Le candidat de La France insoumise (LFI), Bally Bagayoko, a été élu maire de Saint-Denis dès le premier tour des élections municipales, le 15 mars. Il a recueilli un peu plus de 50 % des suffrages, infligeant une défaite cinglante au maire socialiste sortant, Mathieu Hanotin, relégué à vingt points de retard. Ce scrutin marque un tournant politique dans la deuxième ville la plus peuplée d’Île-de-France.
La victoire de Bally Bagayoko, cadre à la RATP âgé de 52 ans, est avant tout celle d’un homme perçu comme l’incarnation de son territoire. Ancien adjoint à la Jeunesse et aux Sports et entraîneur de basket local, il a su capitaliser sur un enracinement de vingt-cinq ans dans la ville. Son profil, celui d’un « enfant de Saint-Denis » arrivé du Mali à l’âge de cinq ans, a trouvé un écho auprès d’un électorat en quête de proximité, contrastant avec le bilan du sortant. Ce dernier, pourtant mis en lumière par l’organisation des Jeux olympiques de 2024, n’a pas réussi à convertir cet héritage en capital politique.

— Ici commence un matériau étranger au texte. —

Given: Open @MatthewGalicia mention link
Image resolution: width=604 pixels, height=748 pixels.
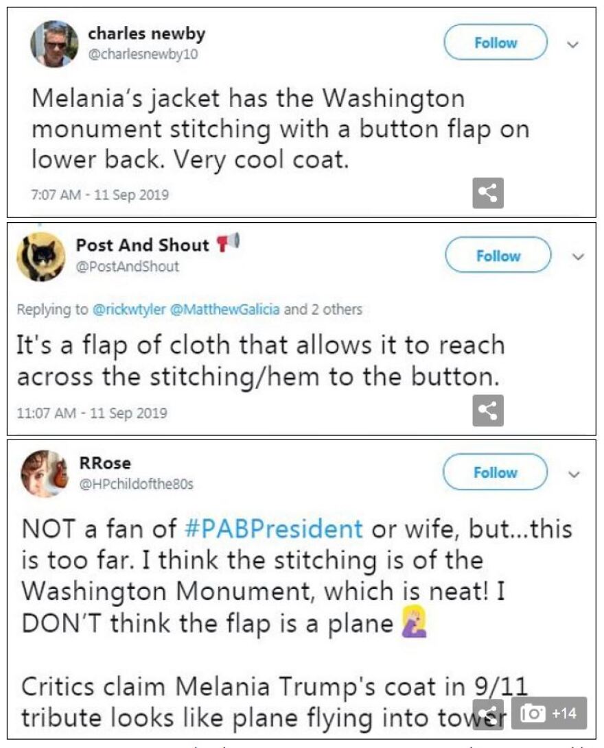Looking at the screenshot, I should click(x=223, y=309).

Cette élection s’inscrit dans un contexte de défiance persistante envers la classe politique traditionnelle, particulièrement dans les villes populaires. L’abstention massive, qui a frôlé les 57 % à Saint-Denis, confirme un désintérêt profond. Mais le vote en faveur de Bally Bagayoko raconte une autre histoire : celle d’une volonté de représentation. Là où Mathieu Hanotin est critiqué pour son manque de contact et d’écoute, comme en témoignent plusieurs habitants sur le marché, le nouveau maire a bénéficié d’un capital sympathie bâti sur le terrain et les relations interpersonnelles.
Au-delà de la défaite du PS, l’avenir de Bally Bagayoko s’annonce semé d’embûches. Il devra répondre aux attentes immenses d’une ville confrontée à des défis sociaux et sécuritaires aigus, avec une majorité relative et une équipe municipale à structurer. La question de sa marge de manœuvre au sein d’une intercommunalité et face à l’État sera cruciale pour ne pas décevoir ceux qui ont vu en lui un « changement » immédiat.
L’onde de choc de cette victoire a dépassé les frontières de l’Hexagone. En Afrique de l’Ouest, et particulièrement au Mali, l’élection de Bally Bagayoko, originaire de Koulikoro, est saluée comme un symbole. Africa Presse le qualifie même d’« Obama français en devenir », soulignant le caractère historique de son accession à la tête d’une grande ville française pour un fils de l’immigration. Ce regard extérieur rappelle que ces élections locales sont aussi scrutées comme un baromètre de la diversité et de l’intégration dans la vie politique française.